■ **Exercise goal**:
In the Kokoros passage below, which three languages does the README mark as only "partly" supported?

■ **Selected passage**:
☆ ☆ ☆ ☆ ☆ ☆ ☆
This produces both tmp/output.wav and tmp/output.tsv, with timings precise to milliseconds at the 24kHz sample rate. The timestamp model is a separate download from Hugging Face’s ONNX Community space, demonstrating Kokoros’ modularity in supporting different model variants.
Parallel processing infrastructure exists via the --instances flag on the HTTP server, spawning multiple inference instances to handle concurrent requests. However, benchmarks on Mac M2 show diminishing returns beyond two instances when running CPU-only. The 82M parameter count keeps single-instance throughput high enough that most deployments won’t saturate a modern CPU core. GPU acceleration isn’t yet exposed through the Rust bindings, though ONNX Runtime supports it in principle—this is where Python-based alternatives still hold an edge for batch processing workloads.
The codebase architecture separates concerns cleanly: phonemization logic is isolated in its own module, ONNX inference happens in a dedicated wrapper, and the HTTP server layer is OpenAI-protocol-aware but model-agnostic. This design makes it straightforward to swap in alternative models as they emerge—the roadmap mentions Zonos, Spark-TTS, and Orpheus-TTS integration, suggesting the maintainers view Kokoros as a general TTS runtime rather than a single-model implementation.
Gotcha
The multilingual story is weaker than the repository topics suggest. While English works impressively well, Chinese, Japanese, and German support is explicitly marked as “partly” in the README. The phonemizer was designed with English phonetics as the primary target, and extending it to handle non-Indo-European languages’ phonological systems is non-trivial. If you need production-grade Mandarin or Japanese synthesis, Coqui TTS or commercial options remain safer bets despite their performance overhead.
The project launched in January 2025, making it relatively new. The roadmap teasing Zonos, Spark-TTS, and Orpheus-TTS integration suggests active development but also hints at potential API instability. The OpenAI compatibility layer is marked as “still under polish” in the updates log, meaning breaking changes could arrive in minor version bumps. Early adopters should pin versions and expect to adjust integration code. Parallel processing shows promise but the benchmarks reveal CPU-bound limitations—scaling beyond two instances on M2 silicon yields minimal throughput gains, suggesting the current implementation doesn’t fully exploit modern multicore architectures. GPU inference support is conspicuously absent from the feature list, a significant gap for high-throughput batch processing where Python-based solutions can leverage CUDA or Metal acceleration.
Verdict
Use Kokoros if you’re building latency-sensitive applications in Rust where dependency minimization matters—embedded systems, CLI tools, or services that can’t tolerate Python runtime overhead. The self-contained phonemizer and 82M parameter efficiency make it ideal for edge deployment, and the OpenAI-compatible API provides a migration path from cloud TTS services. English voice quality punches well above its model size, and the streaming implementation’s sub-2-second latency enables real-time use cases that weren’t previously viable with open-source TTS. Skip it if you need battle-tested multilingual support beyond English, require GPU acceleration for batch processing, or can’t tolerate API churn in a young project. The partial Chinese/Japanese/German support isn’t ready for production, and organizations needing stability over bleeding-edge performance should stick with Coqui TTS or Piper despite their architectural trade-offs. Also pass if your infrastructure is Python-native anyway—the Rust rewrite’s benefits only materialize when the deployment environment makes dependency management painful.
☆ ☆ ☆ ☆ ☆ ☆ ☆
■ **Available data**:
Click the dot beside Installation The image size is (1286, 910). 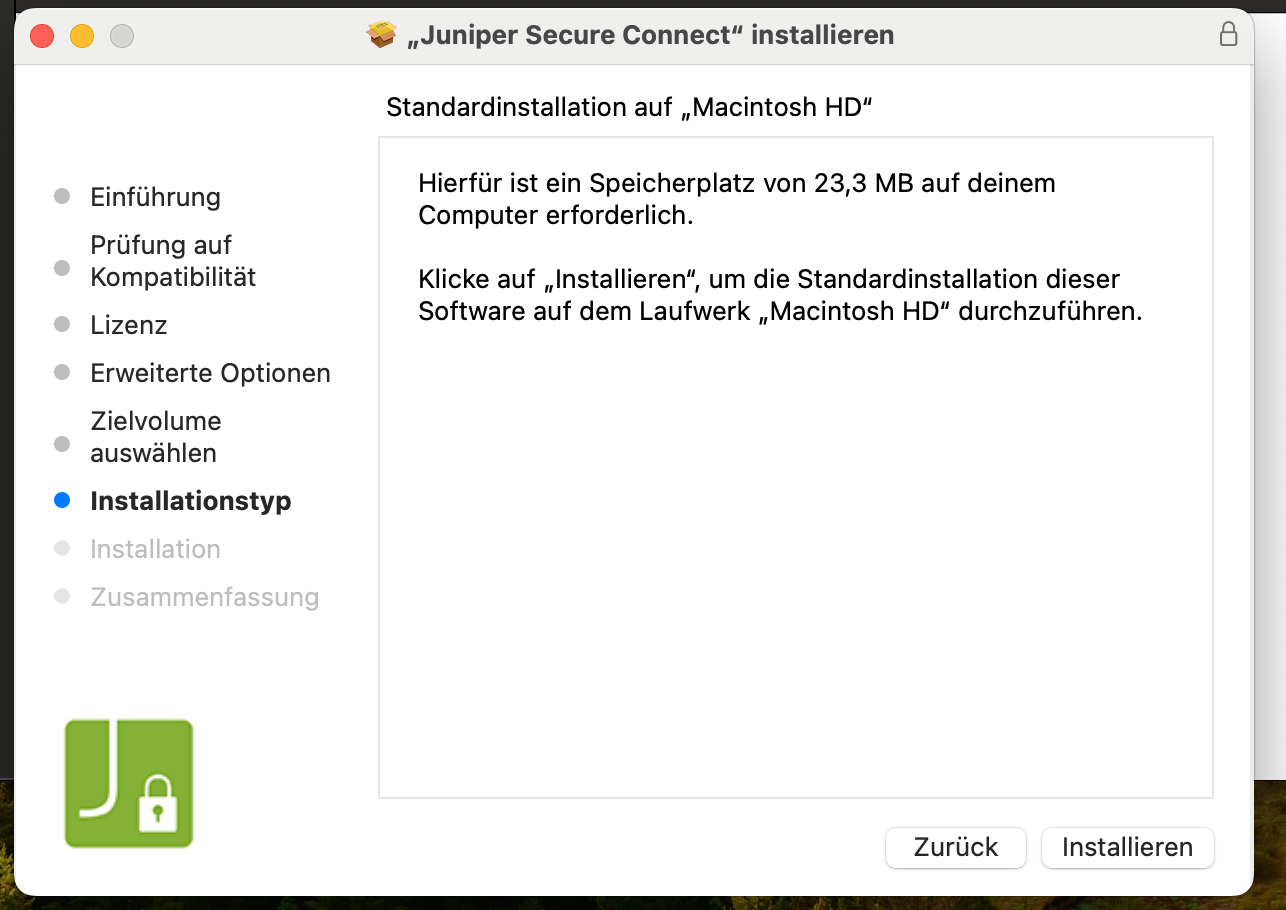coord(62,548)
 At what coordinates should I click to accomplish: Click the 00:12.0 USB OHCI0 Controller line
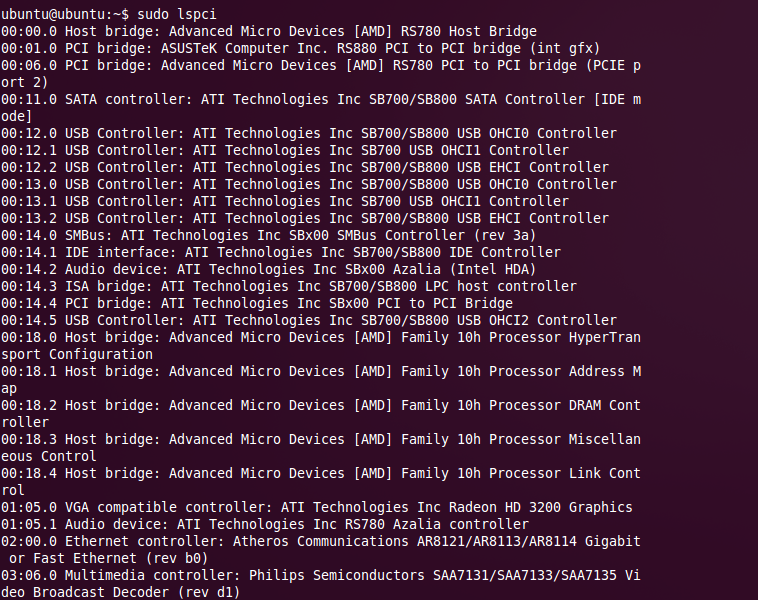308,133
☆ ☆ ☆ ☆ ☆ ☆ ☆
■ **Exercise solution**:
Chinese, Japanese, and German.